**DESCRIPTION OF THE TASK**
Restate the data below word for word, leaving nothing out.

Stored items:
◆ ◆ ◆
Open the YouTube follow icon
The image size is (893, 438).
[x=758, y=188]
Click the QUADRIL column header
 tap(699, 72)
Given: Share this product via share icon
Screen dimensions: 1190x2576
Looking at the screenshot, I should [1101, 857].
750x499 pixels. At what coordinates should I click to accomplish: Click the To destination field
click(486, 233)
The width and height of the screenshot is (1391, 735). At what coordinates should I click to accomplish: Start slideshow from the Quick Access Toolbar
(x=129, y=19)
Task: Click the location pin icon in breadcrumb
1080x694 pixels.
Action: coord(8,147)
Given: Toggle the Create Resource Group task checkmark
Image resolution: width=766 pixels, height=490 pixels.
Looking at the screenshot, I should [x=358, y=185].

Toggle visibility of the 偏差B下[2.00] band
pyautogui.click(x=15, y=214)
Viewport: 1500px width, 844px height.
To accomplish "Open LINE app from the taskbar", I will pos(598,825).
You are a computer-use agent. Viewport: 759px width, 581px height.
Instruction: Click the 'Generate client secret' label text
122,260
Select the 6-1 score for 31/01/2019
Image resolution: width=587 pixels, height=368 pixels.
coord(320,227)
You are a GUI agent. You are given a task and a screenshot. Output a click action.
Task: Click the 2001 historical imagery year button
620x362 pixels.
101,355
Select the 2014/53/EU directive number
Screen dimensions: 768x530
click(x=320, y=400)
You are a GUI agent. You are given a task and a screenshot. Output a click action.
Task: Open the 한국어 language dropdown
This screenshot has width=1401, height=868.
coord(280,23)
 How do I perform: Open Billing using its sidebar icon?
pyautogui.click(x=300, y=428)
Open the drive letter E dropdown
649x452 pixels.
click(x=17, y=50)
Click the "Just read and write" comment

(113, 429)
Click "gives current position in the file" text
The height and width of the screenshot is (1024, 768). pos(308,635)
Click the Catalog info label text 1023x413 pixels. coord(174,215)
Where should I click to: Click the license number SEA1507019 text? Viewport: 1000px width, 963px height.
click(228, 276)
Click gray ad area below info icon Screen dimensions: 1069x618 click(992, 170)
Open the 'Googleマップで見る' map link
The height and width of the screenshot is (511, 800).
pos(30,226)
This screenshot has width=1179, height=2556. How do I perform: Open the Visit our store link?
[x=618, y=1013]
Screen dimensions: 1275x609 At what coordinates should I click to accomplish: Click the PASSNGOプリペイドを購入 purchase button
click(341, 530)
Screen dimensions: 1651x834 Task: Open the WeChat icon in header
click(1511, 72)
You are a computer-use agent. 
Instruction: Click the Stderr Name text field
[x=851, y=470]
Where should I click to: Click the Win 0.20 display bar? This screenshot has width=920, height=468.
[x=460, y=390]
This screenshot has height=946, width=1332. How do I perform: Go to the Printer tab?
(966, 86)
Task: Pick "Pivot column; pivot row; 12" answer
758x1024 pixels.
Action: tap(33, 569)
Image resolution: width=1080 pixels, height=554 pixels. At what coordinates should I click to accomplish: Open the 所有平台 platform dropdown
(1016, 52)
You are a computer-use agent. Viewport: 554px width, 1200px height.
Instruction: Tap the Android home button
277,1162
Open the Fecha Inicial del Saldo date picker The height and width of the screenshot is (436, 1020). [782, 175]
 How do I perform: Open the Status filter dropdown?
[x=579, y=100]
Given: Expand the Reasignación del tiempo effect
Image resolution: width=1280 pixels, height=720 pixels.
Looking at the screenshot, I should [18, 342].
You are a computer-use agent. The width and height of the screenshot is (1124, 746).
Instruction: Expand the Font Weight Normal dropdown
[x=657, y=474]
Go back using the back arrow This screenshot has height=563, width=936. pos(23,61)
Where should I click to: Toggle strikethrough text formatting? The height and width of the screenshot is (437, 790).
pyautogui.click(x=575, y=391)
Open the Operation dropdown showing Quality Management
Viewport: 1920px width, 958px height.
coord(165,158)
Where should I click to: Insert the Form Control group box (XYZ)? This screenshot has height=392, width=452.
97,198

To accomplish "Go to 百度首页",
◆ ◆ ◆
**RESULT BELOW**
Open the YouTube follow icon
The image size is (893, 438).
[x=758, y=188]
Click the QUADRIL column header
 tap(699, 72)
Given: Share this product via share icon
Screen dimensions: 1190x2576
Looking at the screenshot, I should [1101, 857].
750x499 pixels. At what coordinates should I click to accomplish: Click the To destination field
click(486, 233)
The width and height of the screenshot is (1391, 735). At what coordinates should I click to accomplish: Start slideshow from the Quick Access Toolbar
(x=129, y=19)
Task: Click the location pin icon in breadcrumb
1080x694 pixels.
Action: coord(8,147)
Given: Toggle the Create Resource Group task checkmark
Image resolution: width=766 pixels, height=490 pixels.
Looking at the screenshot, I should [x=358, y=185].

Toggle visibility of the 偏差B下[2.00] band
pyautogui.click(x=15, y=214)
Viewport: 1500px width, 844px height.
To accomplish "Open LINE app from the taskbar", I will pos(598,825).
You are a computer-use agent. Viewport: 759px width, 581px height.
Instruction: Click the 'Generate client secret' label text
122,260
Select the 6-1 score for 31/01/2019
Image resolution: width=587 pixels, height=368 pixels.
coord(320,227)
You are a GUI agent. You are given a task and a screenshot. Output a click action.
Task: Click the 2001 historical imagery year button
620x362 pixels.
101,355
Select the 2014/53/EU directive number
Screen dimensions: 768x530
click(x=320, y=400)
You are a GUI agent. You are given a task and a screenshot. Output a click action.
Task: Open the 한국어 language dropdown
This screenshot has width=1401, height=868.
coord(280,23)
 How do I perform: Open Billing using its sidebar icon?
pyautogui.click(x=300, y=428)
Open the drive letter E dropdown
649x452 pixels.
click(x=17, y=50)
Click the "Just read and write" comment

(113, 429)
Click "gives current position in the file" text
The height and width of the screenshot is (1024, 768). pos(308,635)
Click the Catalog info label text 1023x413 pixels. coord(174,215)
Where should I click to: Click the license number SEA1507019 text? Viewport: 1000px width, 963px height.
click(228, 276)
Click gray ad area below info icon Screen dimensions: 1069x618 click(992, 170)
Open the 'Googleマップで見る' map link
The height and width of the screenshot is (511, 800).
pos(30,226)
This screenshot has width=1179, height=2556. How do I perform: Open the Visit our store link?
[x=618, y=1013]
Screen dimensions: 1275x609 At what coordinates should I click to accomplish: Click the PASSNGOプリペイドを購入 purchase button
click(341, 530)
Screen dimensions: 1651x834 Task: Open the WeChat icon in header
click(1511, 72)
You are a computer-use agent. 
Instruction: Click the Stderr Name text field
[x=851, y=470]
Where should I click to: Click the Win 0.20 display bar? This screenshot has width=920, height=468.
[x=460, y=390]
This screenshot has height=946, width=1332. How do I perform: Go to the Printer tab?
(966, 86)
Task: Pick "Pivot column; pivot row; 12" answer
758x1024 pixels.
Action: tap(33, 569)
Image resolution: width=1080 pixels, height=554 pixels. At what coordinates should I click to accomplish: Open the 所有平台 platform dropdown
(1016, 52)
You are a computer-use agent. Viewport: 554px width, 1200px height.
Instruction: Tap the Android home button
277,1162
Open the Fecha Inicial del Saldo date picker The height and width of the screenshot is (436, 1020). [782, 175]
 How do I perform: Open the Status filter dropdown?
[x=579, y=100]
Given: Expand the Reasignación del tiempo effect
Image resolution: width=1280 pixels, height=720 pixels.
Looking at the screenshot, I should [18, 342].
You are a computer-use agent. The width and height of the screenshot is (1124, 746).
Instruction: Expand the Font Weight Normal dropdown
[x=657, y=474]
Go back using the back arrow This screenshot has height=563, width=936. pos(23,61)
Where should I click to: Toggle strikethrough text formatting? The height and width of the screenshot is (437, 790).
pyautogui.click(x=575, y=391)
Open the Operation dropdown showing Quality Management
Viewport: 1920px width, 958px height.
coord(165,158)
Where should I click to: Insert the Form Control group box (XYZ)? This screenshot has height=392, width=452.
97,198

To accomplish "Go to 百度首页",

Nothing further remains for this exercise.